Lo que es más, uno de los principales responsables de esa injusticia, Luis Echeverría (en ese entonces secretario de gobernación y a la postre presidente de la república), se convertiría en uno de los valedores de los miles de refugiados latinoamericanos. En el contexto de la Guerra Fría, que en su teatro en este continente tuvo su mejor expresión en el Plan u Operación Cóndor, los presidentes priistas de México pudieron navegar con cierta estabilidad, diplomacia y no poca hipocresía entre las asonadas que colocaron a militares en el poder en Bolivia (1971), Chile (1973), Uruguay (1973), Argentina (1976) y Perú (1975), al tiempo que se mantenían las dictaduras ya instaladas en Paraguay, Brasil y otras en Centroamérica y el Caribe.
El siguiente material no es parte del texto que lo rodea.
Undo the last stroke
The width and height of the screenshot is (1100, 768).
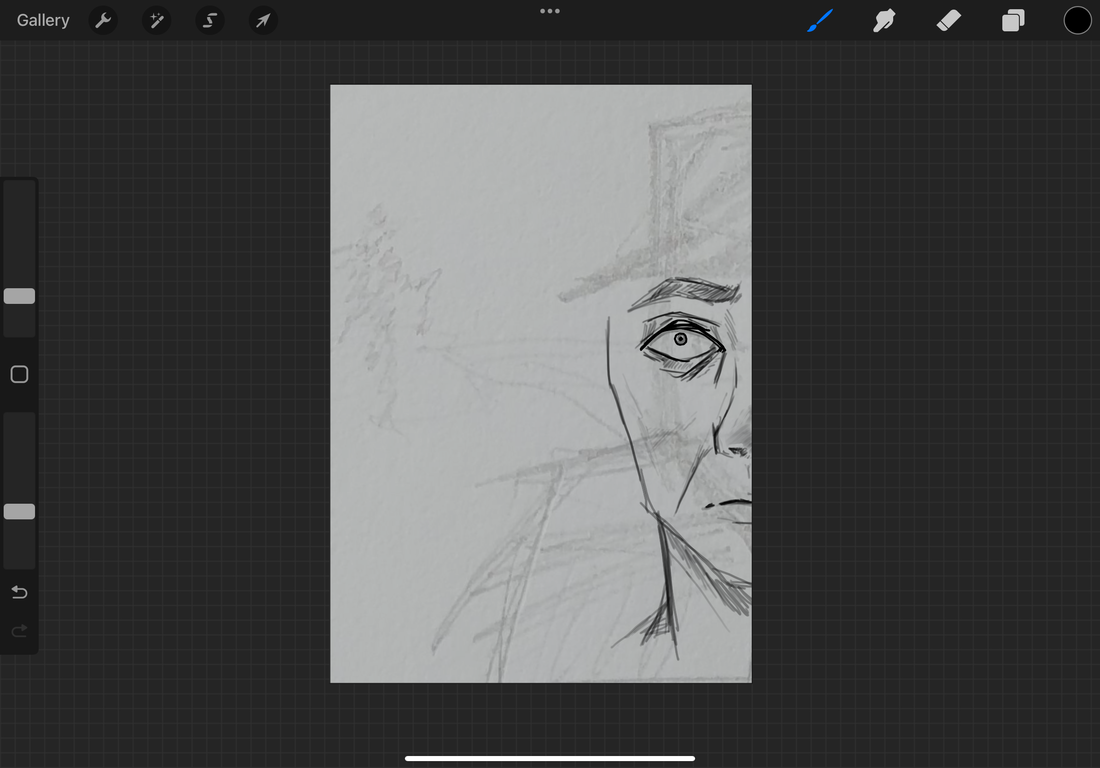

El documental de Kohan Esquenazi también retoma esa ambivalencia. Villa Olímpica muestra cómo los sueños y pesadillas de todo un continente confluyeron en un espacio incierto: por un lado, la desolación de los exiliados, condenados de manera indefinida a esperar una fecha de regreso o, de plano, sin ninguna esperanza de volver a ver a la familia que dejaron atrás, por no hablar de los muchos silencios en torno a su condición como perseguidos políticos. Por otro lado, la alegría de los niños, quienes (a decir de los propios entrevistados del documental) encontraron en la Villa un verdadero paraíso para corretear y sentirse más adultos entre sus bloques de ladrillo naranja; las icónicas entradas con toldo y un letrero esférico con el número de cada edificio; la explanada enorme; el teatro, la iglesia y el cine; los gimnasios y áreas verdes. Muchos de estos niños, hijos de intelectuales exiliados que se sumarían a las filas de profesionistas, académicos y artistas de la Ciudad de México, también se matricularon en escuelas activas y sin empacho en estudiar los fundamentos del marxismo.
En el territorio cerrado de la unidad habitacional era posible la movilidad, el sentido de la aventura y una agencia que incluso le estaba vedada a otras infancias de la metrópolis mexicana. Lo que es más, en cada departamento se podía encontrar, según el caso, un Chile o Argentina en miniatura: el documental, que también se ensambla con la recreación de escenografías, maquetas y vestuario de época, hace un gran trabajo de ambientación en esos hogares con su música de protesta, artesanías y pósters del Che Guevara o Salvador Allende.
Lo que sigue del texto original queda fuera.